In 1956, Americans were told they were stressed, but a wonder drug called “Miltown” would help calm them down. The mild tranquilizer became a best-seller, until it was counterfeited and appeared on the black market, and its adverse side effects gave it bad publicity. Oh, well.

Then in the 1960’s came the culture-changing birth control Pill, and Valium– also called “mother’s little helper” that was marketed as a weight-loss aid. The next game-changer was thalidomide. Kefauver used the worldwide backlash against this drug to push through some drug safety and effectiveness regulation in the United States in 1963. For a change. Even so, in 1972, when the U.S. Supreme Court confirmed certain regulatory powers conferred on the FDA, drugmakers merely sought additional markets for their products on other continents.

In 1976, there was a swine flu epidemic in America. Healthcare companies were reluctant to develop a vaccine for it, fearing an orgy of litigation from victims if any harm was done. So the government unwisely agreed to foot any legal bills. Sure enough, some vaccine recipients developed cases of Guillain Barre syndrome, and neurological complications. The (taxpayer-funded) Justice Department took the hit. Other parties piled on. “The CDC had exploited ‘Washington’s panic’ to ‘increase the size of its empire and multiply its budget.’ “

Moving on, the author told the whole sordid story of the “opioid crisis” in America. In a nutshell: in May 2002, Purdue Pharma, maker and unethical marketer of OxyContin, hired Rudy Giuliani’s firm to defend it against the firestorm from its host of illegal activities. The firm collected a $3 million fee per month. Purdue collected $30 million per week from OxyContin sales. To be fair, Purdue and the Sackler family were the poster-scapegoats of the crisis. Numerous other parties aided and abetted them: other pharmaceutical companies, doctors, FDA bureaucrats, and pain management “experts” and pharmacists. The far-reaching consequences have caused a lot of trouble for society as a whole in the areas of: increased healthcare costs, criminal justice, social services, drug rehabilitation services, lost productivity and earnings, etc.

Read the book to learn an additional wealth of details and the details of wealth of the healthcare industry’s evolution into a hegemonic legal behemoth / excessive profit center, in the form of a series of cautionary tales in various topic areas– drug advertising, blood donations, biotech, epidemics, pharmacy benefit managers– that wrought major good and bad (mostly bad) cultural and regulatory changes (including the Hatch-Waxman Act and the Orphan Drug Act); plus the family battles following the sudden death of Arthur Sackler.

Morphine, Ice Cream, and Tears. (sic) / Chasing My Cure – BONUS POST

The First Bonus Book of the Week is “Morphine, Ice Cream and Tears. (sic) Tales of a City Hospital” by Joseph Sacco, M.D., published in 1989.

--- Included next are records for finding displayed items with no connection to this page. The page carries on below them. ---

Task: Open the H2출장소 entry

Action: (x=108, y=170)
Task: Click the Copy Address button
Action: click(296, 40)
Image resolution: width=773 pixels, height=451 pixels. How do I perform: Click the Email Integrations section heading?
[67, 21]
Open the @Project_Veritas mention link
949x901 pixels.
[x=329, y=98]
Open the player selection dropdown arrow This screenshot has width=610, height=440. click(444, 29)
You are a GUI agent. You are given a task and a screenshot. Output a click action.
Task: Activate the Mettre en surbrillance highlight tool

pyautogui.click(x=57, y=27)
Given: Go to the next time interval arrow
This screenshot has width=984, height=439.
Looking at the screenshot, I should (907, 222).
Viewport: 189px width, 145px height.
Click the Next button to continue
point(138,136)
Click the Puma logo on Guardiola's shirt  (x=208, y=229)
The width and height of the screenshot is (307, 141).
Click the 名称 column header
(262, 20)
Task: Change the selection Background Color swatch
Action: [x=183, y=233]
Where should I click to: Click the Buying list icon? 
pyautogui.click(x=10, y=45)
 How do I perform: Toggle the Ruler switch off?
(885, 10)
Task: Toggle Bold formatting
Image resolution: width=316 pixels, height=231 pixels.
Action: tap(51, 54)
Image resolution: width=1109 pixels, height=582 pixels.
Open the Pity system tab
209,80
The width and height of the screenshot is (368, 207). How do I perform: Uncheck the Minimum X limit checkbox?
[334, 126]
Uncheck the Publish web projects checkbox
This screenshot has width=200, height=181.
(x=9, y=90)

The cynical author did his medical internship and residency in New York City in the early 1980’s. He discussed emotional, financial and ethical issues that doctors-in-training encountered in his generation, illustrating his points with real-life cases.

Healthcare workers, not just medical doctors, must of course not only physically, but emotionally contend with the unpleasant sights and smells of a patient’s body fluids. Such fluids frequently end up on their person, unless they choose a specialty that is not so messy. The author remarked that, therefore, a huge number of medical-school students in their third year realize that they would feel most comfortable specializing in radiology. That partly accounts for why nuclear medicine has become so wildly popular in recent decades.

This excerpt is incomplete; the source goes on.